▸ **Task requirements**
Restate the lines word for word, from the first line of the records through the line containing "The width and height of the screenshot is (1280, 683).". Leave out the pictures and anything after that line.

▸ **Data for review**
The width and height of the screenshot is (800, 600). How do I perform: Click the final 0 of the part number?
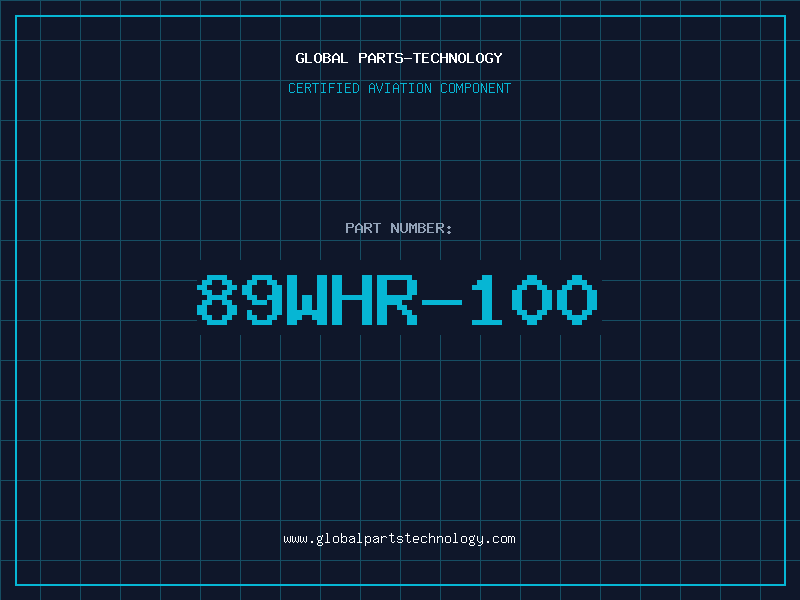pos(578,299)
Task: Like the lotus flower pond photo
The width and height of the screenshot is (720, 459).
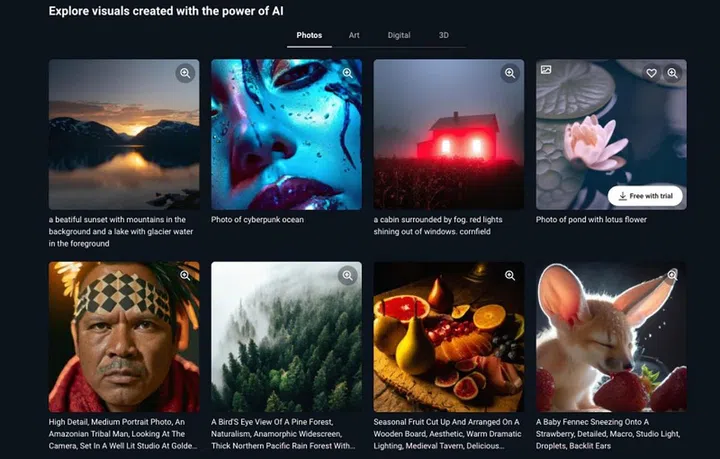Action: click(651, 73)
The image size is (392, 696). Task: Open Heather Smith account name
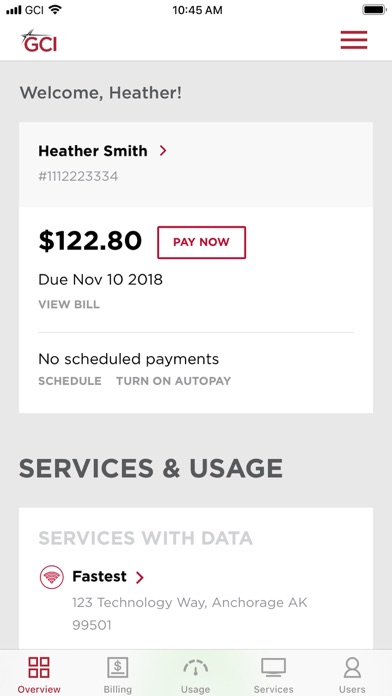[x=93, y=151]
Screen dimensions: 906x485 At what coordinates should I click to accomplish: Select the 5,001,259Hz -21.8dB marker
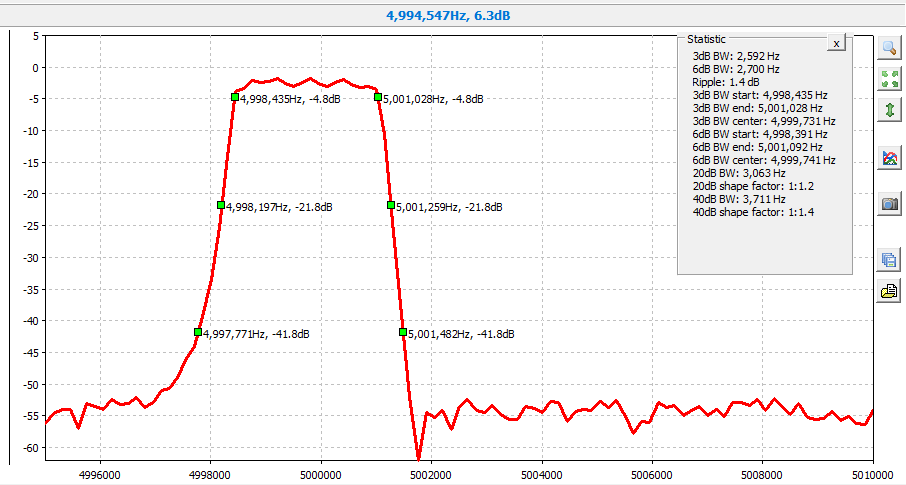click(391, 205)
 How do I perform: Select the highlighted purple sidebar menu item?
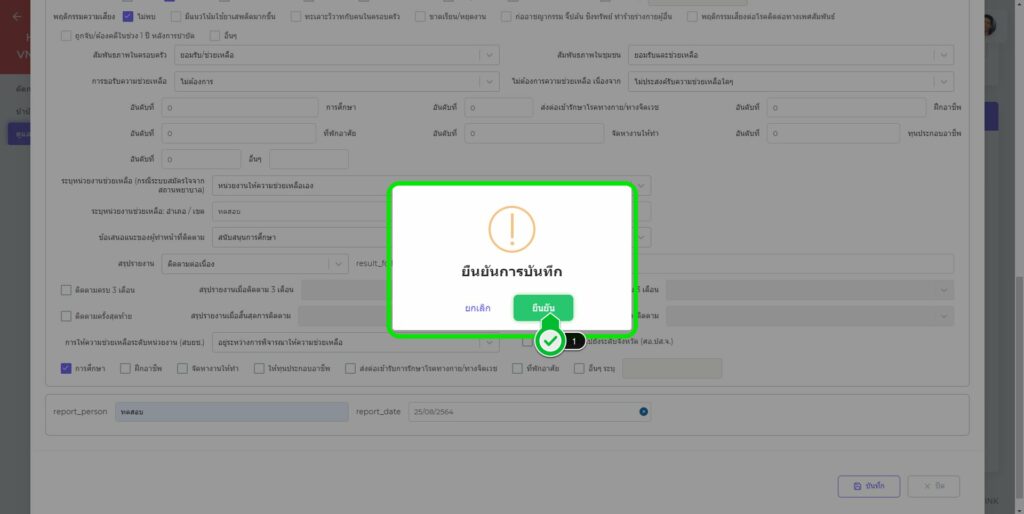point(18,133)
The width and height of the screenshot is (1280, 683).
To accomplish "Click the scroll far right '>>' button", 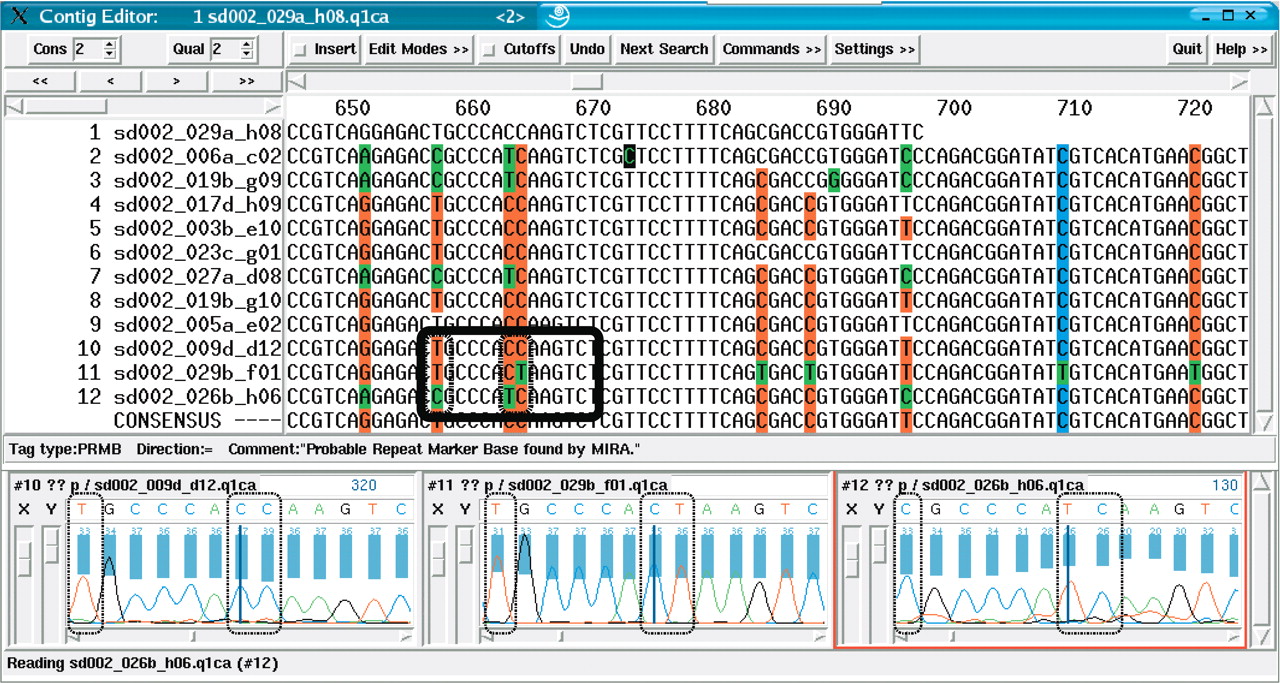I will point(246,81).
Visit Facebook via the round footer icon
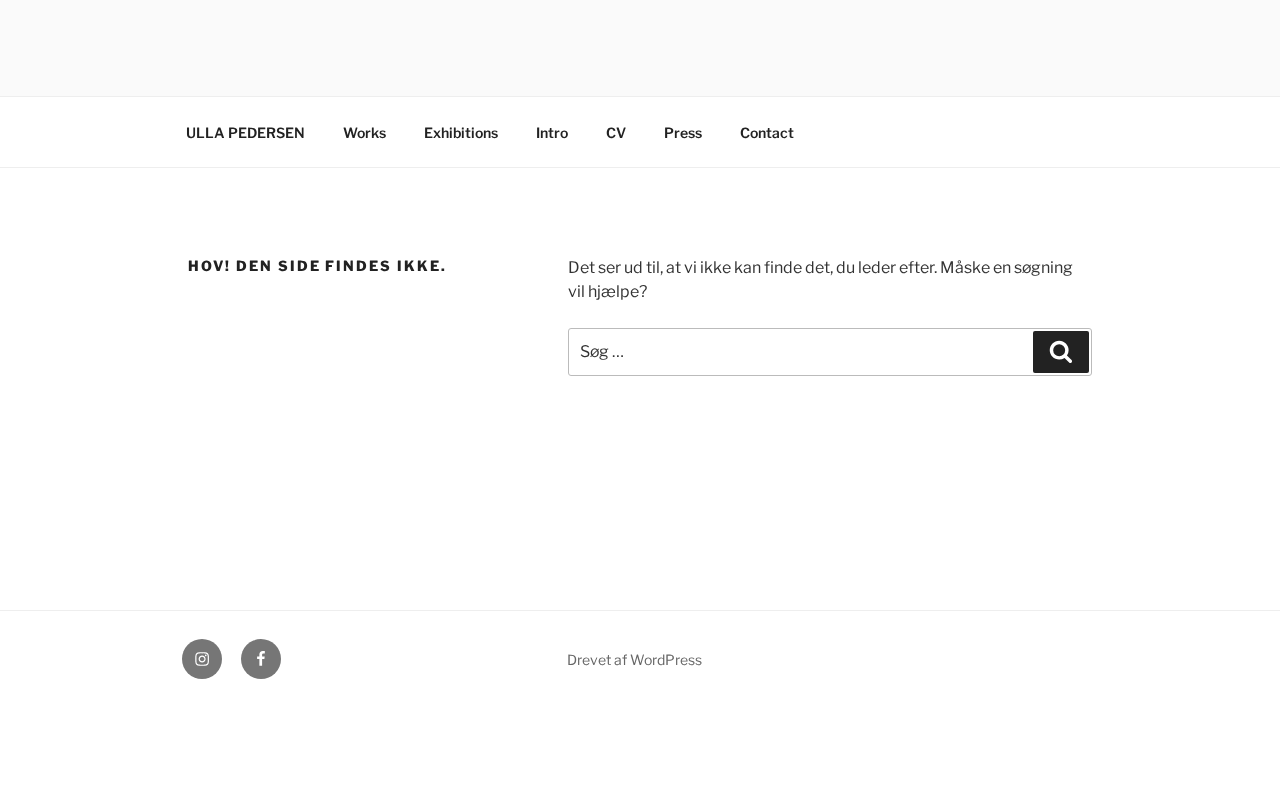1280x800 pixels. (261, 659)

▸ **Completed exercise**
The width and height of the screenshot is (800, 600). How do I perform: Click the final 0 of the part number?
pos(578,299)
Task: Like the lotus flower pond photo
The width and height of the screenshot is (720, 459).
Action: click(651, 73)
The image size is (392, 696). Task: Open Heather Smith account name
[x=93, y=151]
Screen dimensions: 906x485 At what coordinates should I click to accomplish: Select the 5,001,259Hz -21.8dB marker
click(391, 205)
 How do I perform: Select the highlighted purple sidebar menu item?
point(18,133)
The width and height of the screenshot is (1280, 683).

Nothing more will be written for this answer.